A mother of two, resident in Amper community, Plateau state said she spent less time fetching firewood, leaving her with time to pursue other activities. In her words, “Using Improved Cook Stoves has helped me reduce the time I spend in the bush fetching firewood and I now use this time to attend to my grinding business and make more money.”
An attendant at the Primary Healthcare Centre in Angware, Plateau State, the improved cook stove project presented a mix of benefits to her. She listed some of them this way, “…my pots don’t get stained, I spend less in cooking, it cooks faster and my eyes feel better now because of the less smoke.”
Job creation and the empowerment of women seem to be increasingly important. How did the project help drive employment generation and the empowerment of women?
In line with Christian Aid’s gender focus, one of the objectives for the Improved Cookstove for Community Development (ICCD) project was to support the emergence of an active cook stoves market where cook stoves are available at affordable prices, where women especially would have opportunities for setting up small businesses in cook stove commercialization to support household livelihoods. To achieve this objective, 13 women were trained as community based entrepreneurs. The 13 women received training in business management, book keeping and customer relations.

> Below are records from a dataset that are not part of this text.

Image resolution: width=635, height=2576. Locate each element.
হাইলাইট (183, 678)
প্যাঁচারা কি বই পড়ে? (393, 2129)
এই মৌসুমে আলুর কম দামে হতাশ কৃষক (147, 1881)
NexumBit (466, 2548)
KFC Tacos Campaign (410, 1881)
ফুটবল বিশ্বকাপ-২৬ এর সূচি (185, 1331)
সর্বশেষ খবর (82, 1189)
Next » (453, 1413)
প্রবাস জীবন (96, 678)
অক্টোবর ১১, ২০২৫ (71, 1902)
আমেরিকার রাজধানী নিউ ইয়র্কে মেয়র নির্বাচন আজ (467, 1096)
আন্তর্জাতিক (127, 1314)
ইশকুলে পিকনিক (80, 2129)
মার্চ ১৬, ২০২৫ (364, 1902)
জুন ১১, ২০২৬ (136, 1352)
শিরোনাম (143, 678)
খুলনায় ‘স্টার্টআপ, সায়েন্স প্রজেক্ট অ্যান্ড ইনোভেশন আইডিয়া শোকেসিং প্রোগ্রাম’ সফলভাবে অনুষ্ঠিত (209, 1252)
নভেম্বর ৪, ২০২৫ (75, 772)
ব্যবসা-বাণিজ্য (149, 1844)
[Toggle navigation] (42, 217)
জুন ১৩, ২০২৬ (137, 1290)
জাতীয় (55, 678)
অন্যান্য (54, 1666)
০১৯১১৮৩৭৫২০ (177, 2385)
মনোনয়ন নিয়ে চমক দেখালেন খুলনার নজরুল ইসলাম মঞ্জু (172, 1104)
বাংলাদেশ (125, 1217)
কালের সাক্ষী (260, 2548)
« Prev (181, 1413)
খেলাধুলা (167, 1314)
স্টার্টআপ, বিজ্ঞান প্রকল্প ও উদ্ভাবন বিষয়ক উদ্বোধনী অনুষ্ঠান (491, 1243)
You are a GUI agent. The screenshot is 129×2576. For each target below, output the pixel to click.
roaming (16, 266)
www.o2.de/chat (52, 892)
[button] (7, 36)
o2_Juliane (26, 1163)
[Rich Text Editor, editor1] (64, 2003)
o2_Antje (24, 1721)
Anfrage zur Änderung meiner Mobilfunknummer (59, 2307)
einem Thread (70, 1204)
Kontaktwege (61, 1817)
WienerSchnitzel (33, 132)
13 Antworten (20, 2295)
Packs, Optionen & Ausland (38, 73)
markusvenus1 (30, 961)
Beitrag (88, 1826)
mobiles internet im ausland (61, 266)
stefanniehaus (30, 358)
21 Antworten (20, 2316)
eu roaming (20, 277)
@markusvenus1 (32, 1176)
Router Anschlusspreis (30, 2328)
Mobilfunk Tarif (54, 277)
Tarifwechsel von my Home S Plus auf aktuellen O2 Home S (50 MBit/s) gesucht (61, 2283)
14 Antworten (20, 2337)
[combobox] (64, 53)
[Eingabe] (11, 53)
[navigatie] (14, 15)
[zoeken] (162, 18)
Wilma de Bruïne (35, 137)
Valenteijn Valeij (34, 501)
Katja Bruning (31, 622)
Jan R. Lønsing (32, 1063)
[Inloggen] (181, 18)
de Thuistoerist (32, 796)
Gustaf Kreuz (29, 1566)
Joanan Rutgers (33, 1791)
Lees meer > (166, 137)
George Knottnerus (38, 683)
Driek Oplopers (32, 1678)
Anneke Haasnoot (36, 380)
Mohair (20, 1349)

All the community based volunteers trained in the course of the project were also women.
The project also contributed to the enhancement of the quality of lives and protection of women who are vulnerable in the society. Through community outreaches and awareness activities, 372 females were made aware of clean and improved cook stoves.
If you are asked to advise the new government in Nigeria on policy options, what are the three most important things the government can do to expand the clean cookstoves market?
Economic and financial barriers are a major challenge faced by potential users of improved cook stoves. To ameliorate the seemingly huge cost of purchase of improved cook stoves, the government could offer tax waivers to the manufacturers to reduce the cost of the stoves, they could also subsidize the cost of the cook stoves from the manufacturers or offer loans to entrepreneurs and women self-help groups to manufacture and sell the cook stoves at more affordable prices.
Information and network barriers are also hindrances to the adoption of improved cook stoves (ICS). People cannot adopt methods that they know nothing about especially if they do not understand the risks of existing methods. Government agencies like Ministries of Health, media agencies and health centres can initiate capacity building programmes and also build awareness of the existence and benefits of ICS. Local governments can also be engaged to facilitate awareness and adoption of improved cook stoves.
Partnership with non-governmental organisations and other civil society groups can be part of government policy to facilitate spread and use of ICS. Many development agencies can and are willing to provide support to government, communities, institutions and individuals to promote use of ICS. The government can build on these potential partnerships.
If an enabling environment is not created by government, what future risks do you envisage?
All barriers to awareness and adoption of ICS can be overcome. Non creation of an enabling environment by the government will not necessarily stop awareness, knowledge and use of ICS. However, health risks, environmental risks and economic disempowerment will continue to be threats where use of ICS is not promoted and adopted.
What are your suggestions for moving the cooking energy market forward in Nigeria?
Awareness of the hazards of traditional fuel wood stoves should be created. Access to ICS should be created. Training on manufacture and sale of ICS should be offered to improve access to ICS and reduce the initial cost of purchase. To ensure use of ICS at all times, cook stoves with bigger capacity to cook large quantities should be manufactured. Policies which will support adoption of ICS could be formulated by the government the policies could be included in the National Health Act.